:: RECORDS TO PROCESS ::
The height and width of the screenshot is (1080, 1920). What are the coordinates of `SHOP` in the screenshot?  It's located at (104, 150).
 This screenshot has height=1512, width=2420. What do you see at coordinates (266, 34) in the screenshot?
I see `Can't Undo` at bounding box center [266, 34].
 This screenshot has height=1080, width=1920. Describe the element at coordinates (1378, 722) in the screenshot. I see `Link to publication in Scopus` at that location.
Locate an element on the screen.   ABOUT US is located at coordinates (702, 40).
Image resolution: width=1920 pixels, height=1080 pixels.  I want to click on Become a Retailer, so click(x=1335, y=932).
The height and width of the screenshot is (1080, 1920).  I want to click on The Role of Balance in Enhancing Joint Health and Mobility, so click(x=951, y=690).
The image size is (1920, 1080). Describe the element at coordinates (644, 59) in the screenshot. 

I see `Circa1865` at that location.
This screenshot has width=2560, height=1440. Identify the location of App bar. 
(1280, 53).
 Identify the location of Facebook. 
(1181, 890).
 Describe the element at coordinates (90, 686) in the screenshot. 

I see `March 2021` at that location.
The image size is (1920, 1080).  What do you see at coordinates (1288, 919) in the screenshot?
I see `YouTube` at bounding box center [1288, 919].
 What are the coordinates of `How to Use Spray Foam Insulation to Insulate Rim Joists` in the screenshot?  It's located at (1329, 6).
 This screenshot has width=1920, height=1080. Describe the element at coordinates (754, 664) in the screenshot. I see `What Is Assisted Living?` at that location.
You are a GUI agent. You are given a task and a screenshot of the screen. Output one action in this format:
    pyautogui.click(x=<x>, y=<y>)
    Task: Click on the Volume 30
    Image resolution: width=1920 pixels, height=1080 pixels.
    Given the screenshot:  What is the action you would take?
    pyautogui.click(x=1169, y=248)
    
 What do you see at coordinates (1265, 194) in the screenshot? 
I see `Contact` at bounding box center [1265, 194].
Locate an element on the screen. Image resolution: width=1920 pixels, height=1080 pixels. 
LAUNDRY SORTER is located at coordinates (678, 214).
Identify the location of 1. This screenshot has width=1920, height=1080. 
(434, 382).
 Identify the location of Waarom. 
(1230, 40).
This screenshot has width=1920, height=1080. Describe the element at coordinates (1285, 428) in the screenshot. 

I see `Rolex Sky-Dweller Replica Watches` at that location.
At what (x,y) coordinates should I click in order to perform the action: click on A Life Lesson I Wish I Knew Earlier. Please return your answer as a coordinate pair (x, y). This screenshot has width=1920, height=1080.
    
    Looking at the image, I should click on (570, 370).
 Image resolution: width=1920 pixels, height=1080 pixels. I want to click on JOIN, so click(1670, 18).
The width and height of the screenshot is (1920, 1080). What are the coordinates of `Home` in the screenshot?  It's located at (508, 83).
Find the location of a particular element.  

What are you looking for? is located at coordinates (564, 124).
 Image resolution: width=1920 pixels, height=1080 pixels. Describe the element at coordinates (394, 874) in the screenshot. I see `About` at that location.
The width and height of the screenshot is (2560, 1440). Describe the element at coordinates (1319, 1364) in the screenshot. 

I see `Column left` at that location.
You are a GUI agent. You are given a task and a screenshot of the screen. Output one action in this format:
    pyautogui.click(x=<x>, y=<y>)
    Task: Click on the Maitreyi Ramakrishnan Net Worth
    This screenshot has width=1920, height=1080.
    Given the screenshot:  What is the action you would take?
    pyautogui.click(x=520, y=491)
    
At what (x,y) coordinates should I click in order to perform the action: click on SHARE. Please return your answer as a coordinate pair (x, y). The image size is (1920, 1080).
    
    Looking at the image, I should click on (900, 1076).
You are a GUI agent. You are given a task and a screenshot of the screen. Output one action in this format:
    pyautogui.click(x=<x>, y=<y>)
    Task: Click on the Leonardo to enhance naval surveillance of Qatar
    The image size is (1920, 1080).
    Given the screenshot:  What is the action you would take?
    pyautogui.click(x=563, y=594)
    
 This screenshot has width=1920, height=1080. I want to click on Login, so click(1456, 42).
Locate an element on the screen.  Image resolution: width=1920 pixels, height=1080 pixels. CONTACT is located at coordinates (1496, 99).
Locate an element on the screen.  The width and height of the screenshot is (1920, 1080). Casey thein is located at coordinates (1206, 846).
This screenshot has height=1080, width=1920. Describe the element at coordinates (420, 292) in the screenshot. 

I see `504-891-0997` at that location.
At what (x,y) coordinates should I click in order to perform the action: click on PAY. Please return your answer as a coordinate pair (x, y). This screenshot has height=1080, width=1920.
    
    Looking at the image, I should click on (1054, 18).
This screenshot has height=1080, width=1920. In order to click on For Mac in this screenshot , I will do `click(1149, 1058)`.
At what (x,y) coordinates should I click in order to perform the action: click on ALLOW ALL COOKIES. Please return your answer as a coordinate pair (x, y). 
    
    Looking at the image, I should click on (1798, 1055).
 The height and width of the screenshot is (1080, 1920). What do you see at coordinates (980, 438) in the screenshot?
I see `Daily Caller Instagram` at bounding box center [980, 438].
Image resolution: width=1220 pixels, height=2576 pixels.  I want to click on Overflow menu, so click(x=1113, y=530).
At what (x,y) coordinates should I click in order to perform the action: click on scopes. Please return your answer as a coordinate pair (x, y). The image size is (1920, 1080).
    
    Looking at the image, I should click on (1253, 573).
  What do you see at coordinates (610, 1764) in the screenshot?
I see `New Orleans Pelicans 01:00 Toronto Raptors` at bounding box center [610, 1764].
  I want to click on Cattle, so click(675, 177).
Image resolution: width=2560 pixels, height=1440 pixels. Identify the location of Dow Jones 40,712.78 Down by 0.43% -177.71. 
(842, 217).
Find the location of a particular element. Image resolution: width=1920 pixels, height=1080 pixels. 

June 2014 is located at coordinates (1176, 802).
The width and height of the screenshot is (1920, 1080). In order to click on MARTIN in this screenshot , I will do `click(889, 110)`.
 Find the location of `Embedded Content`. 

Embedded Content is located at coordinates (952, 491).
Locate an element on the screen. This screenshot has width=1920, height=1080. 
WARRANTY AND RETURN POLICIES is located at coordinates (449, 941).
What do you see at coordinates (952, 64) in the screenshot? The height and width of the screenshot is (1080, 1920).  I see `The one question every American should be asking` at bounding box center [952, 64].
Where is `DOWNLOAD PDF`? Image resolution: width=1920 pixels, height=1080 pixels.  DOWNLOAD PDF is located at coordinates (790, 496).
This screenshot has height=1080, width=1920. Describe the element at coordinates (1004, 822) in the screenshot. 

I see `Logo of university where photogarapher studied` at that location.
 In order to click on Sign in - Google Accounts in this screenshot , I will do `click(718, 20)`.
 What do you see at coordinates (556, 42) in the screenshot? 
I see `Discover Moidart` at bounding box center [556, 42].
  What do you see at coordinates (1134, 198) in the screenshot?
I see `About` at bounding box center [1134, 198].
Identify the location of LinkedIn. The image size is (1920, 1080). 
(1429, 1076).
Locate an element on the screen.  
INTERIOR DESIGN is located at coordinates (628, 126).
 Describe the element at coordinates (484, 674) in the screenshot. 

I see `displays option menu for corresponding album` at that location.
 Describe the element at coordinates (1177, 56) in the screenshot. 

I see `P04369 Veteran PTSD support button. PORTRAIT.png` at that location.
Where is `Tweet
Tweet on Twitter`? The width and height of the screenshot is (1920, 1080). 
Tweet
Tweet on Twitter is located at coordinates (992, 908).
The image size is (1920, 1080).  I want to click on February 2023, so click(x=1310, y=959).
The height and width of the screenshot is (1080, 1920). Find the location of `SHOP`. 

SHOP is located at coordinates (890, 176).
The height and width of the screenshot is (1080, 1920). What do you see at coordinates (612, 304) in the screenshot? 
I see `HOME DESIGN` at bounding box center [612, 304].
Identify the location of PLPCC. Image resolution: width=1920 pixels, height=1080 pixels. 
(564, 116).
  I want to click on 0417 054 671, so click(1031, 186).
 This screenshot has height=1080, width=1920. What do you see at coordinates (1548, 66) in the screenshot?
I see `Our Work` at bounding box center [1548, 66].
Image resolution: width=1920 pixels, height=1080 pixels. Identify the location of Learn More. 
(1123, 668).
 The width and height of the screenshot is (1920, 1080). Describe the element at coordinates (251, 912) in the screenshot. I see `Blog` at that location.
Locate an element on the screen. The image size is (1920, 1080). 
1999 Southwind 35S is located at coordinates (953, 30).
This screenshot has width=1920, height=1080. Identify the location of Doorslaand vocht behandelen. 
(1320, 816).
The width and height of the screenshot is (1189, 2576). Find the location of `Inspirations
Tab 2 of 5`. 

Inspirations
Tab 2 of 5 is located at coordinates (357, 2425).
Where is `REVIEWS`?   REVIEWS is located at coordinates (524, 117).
:::
→ AIM
Repeat everything from the start of the entries down to the line containing "This screenshot has height=1512, width=2420.", both ends included.

→ RESPONSE TO THIS EXERCISE
The height and width of the screenshot is (1080, 1920). What are the coordinates of `SHOP` in the screenshot?  It's located at (104, 150).
 This screenshot has height=1512, width=2420. What do you see at coordinates (266, 34) in the screenshot?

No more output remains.